### THE TASK:
At the line containing "You are a computer-use", begin an exact copy, and continue through the last line of the entries below. Leave out any pictures.

### Collected data:
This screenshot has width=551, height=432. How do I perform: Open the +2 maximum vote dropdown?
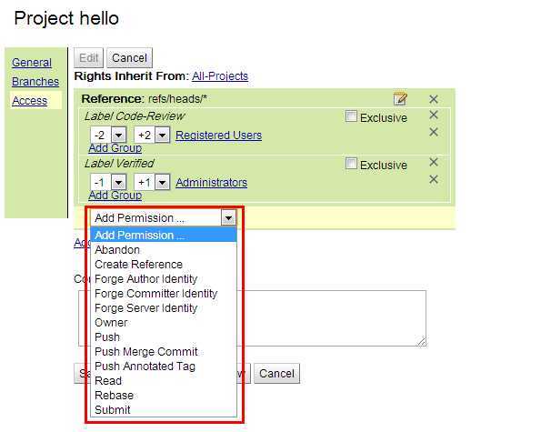(x=162, y=136)
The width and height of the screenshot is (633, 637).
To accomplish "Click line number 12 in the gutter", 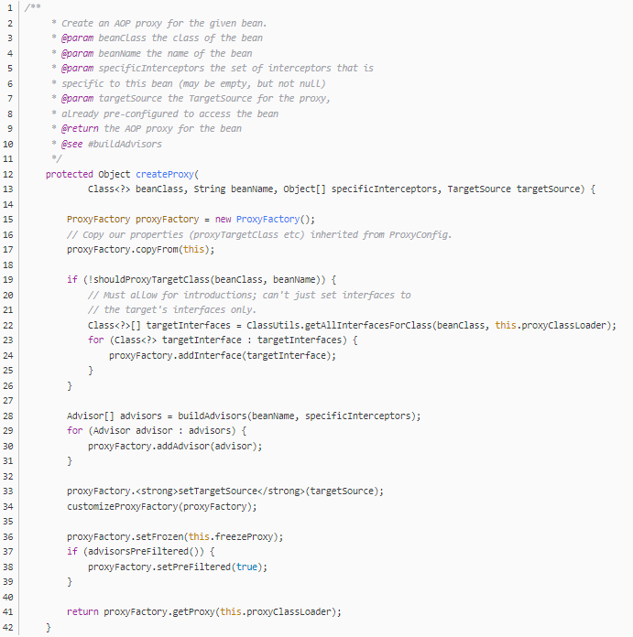I will tap(10, 174).
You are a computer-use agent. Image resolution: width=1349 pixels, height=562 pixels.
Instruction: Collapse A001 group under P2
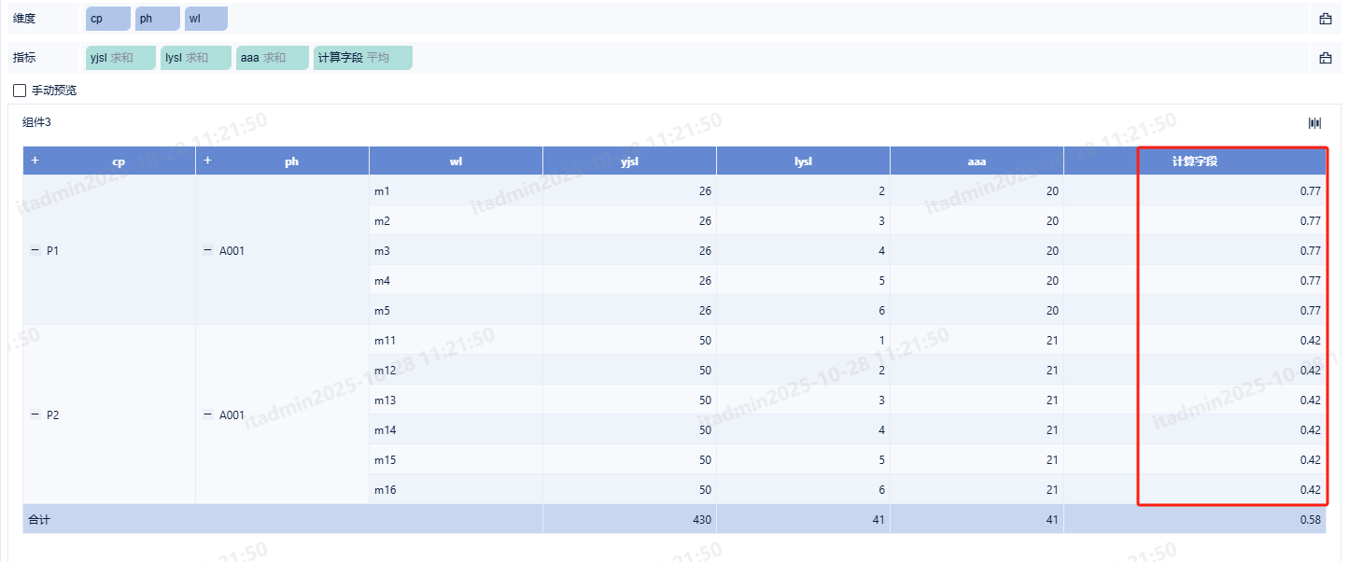point(207,414)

### TASK ANSWER:
You are a computer-use agent. Image resolution: width=1349 pixels, height=562 pixels.
Instruction: Collapse A001 group under P2
point(207,414)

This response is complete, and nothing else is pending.